── Records provided ──

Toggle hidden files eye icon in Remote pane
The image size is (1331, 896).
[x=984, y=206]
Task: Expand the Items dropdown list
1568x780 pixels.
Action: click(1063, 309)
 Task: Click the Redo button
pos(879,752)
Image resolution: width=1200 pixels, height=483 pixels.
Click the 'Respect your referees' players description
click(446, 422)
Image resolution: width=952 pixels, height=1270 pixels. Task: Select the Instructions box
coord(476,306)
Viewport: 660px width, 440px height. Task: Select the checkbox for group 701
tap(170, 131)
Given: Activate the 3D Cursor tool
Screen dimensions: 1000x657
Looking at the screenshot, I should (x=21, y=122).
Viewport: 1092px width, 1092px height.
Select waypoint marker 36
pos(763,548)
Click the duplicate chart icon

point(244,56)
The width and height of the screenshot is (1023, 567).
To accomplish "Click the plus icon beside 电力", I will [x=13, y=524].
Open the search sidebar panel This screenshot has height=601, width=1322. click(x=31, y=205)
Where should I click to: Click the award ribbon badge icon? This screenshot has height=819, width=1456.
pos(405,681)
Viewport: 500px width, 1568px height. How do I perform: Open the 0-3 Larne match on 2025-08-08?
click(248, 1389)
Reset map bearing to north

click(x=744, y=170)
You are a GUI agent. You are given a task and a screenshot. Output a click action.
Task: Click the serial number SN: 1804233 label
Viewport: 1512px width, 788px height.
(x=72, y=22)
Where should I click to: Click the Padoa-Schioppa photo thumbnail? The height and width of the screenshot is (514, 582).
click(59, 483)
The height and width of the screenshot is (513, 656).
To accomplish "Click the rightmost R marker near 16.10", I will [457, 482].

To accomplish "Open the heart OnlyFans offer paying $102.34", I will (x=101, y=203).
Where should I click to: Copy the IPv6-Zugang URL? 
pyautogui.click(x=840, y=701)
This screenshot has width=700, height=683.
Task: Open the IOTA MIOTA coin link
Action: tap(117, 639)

───

__Your instructions__. Reproduce the records above exactly.

__The completed task__.
Toggle hidden files eye icon in Remote pane
The image size is (1331, 896).
[x=984, y=206]
Task: Expand the Items dropdown list
1568x780 pixels.
Action: click(1063, 309)
 Task: Click the Redo button
pos(879,752)
Image resolution: width=1200 pixels, height=483 pixels.
Click the 'Respect your referees' players description
click(446, 422)
Image resolution: width=952 pixels, height=1270 pixels. Task: Select the Instructions box
coord(476,306)
Viewport: 660px width, 440px height. Task: Select the checkbox for group 701
tap(170, 131)
Given: Activate the 3D Cursor tool
Screen dimensions: 1000x657
Looking at the screenshot, I should (x=21, y=122).
Viewport: 1092px width, 1092px height.
Select waypoint marker 36
pos(763,548)
Click the duplicate chart icon

point(244,56)
The width and height of the screenshot is (1023, 567).
To accomplish "Click the plus icon beside 电力", I will [x=13, y=524].
Open the search sidebar panel This screenshot has height=601, width=1322. click(x=31, y=205)
Where should I click to: Click the award ribbon badge icon? This screenshot has height=819, width=1456.
pos(405,681)
Viewport: 500px width, 1568px height. How do I perform: Open the 0-3 Larne match on 2025-08-08?
click(248, 1389)
Reset map bearing to north

click(x=744, y=170)
You are a GUI agent. You are given a task and a screenshot. Output a click action.
Task: Click the serial number SN: 1804233 label
Viewport: 1512px width, 788px height.
(x=72, y=22)
Where should I click to: Click the Padoa-Schioppa photo thumbnail? The height and width of the screenshot is (514, 582).
click(59, 483)
The height and width of the screenshot is (513, 656).
To accomplish "Click the rightmost R marker near 16.10", I will [457, 482].

To accomplish "Open the heart OnlyFans offer paying $102.34", I will (x=101, y=203).
Where should I click to: Copy the IPv6-Zugang URL? 
pyautogui.click(x=840, y=701)
This screenshot has width=700, height=683.
Task: Open the IOTA MIOTA coin link
Action: tap(117, 639)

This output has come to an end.